= Beginning of Section =
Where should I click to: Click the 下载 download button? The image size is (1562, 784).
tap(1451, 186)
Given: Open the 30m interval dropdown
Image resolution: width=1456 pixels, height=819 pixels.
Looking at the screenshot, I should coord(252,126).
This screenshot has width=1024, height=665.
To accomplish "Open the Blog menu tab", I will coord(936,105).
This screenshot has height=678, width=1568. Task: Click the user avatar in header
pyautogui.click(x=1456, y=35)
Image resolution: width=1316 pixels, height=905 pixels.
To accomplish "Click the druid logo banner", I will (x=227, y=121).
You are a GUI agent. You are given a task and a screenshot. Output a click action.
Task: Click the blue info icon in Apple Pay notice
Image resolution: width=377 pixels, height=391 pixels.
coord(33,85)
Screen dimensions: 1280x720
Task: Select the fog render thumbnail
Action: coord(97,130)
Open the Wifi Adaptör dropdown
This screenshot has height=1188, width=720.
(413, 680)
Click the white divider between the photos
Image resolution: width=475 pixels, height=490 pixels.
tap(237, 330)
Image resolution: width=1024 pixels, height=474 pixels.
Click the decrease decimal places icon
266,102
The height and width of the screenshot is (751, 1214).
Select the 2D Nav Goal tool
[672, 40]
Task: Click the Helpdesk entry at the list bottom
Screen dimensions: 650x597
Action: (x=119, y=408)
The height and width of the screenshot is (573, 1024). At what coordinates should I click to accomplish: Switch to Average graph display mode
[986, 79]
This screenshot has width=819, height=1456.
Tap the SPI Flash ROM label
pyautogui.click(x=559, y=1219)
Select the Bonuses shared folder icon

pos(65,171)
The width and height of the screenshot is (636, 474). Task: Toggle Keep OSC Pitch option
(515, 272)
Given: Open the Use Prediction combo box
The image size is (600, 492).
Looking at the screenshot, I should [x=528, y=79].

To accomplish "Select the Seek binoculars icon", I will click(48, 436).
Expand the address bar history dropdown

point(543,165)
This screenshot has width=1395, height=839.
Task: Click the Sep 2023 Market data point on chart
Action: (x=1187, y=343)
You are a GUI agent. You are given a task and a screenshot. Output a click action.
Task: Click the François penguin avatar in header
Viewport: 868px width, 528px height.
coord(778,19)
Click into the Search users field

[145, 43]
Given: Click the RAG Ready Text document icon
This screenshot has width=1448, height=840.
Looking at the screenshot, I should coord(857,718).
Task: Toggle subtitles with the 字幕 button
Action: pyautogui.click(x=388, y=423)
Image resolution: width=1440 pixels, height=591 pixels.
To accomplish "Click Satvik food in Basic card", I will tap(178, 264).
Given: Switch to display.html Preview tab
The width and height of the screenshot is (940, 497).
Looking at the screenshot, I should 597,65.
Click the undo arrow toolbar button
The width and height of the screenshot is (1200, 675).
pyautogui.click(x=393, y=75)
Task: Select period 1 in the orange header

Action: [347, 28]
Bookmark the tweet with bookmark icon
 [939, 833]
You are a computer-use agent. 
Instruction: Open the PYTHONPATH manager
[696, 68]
= End of Section =
> [Problem statement] Set down, exactly and without anything extra, every line from the one that contains "The width and height of the screenshot is (1200, 675)." through the final line of the material.

> [Completed exercise]
The width and height of the screenshot is (1200, 675).
pyautogui.click(x=393, y=75)
Task: Select period 1 in the orange header

Action: [347, 28]
Bookmark the tweet with bookmark icon
 [939, 833]
You are a computer-use agent. 
Instruction: Open the PYTHONPATH manager
[696, 68]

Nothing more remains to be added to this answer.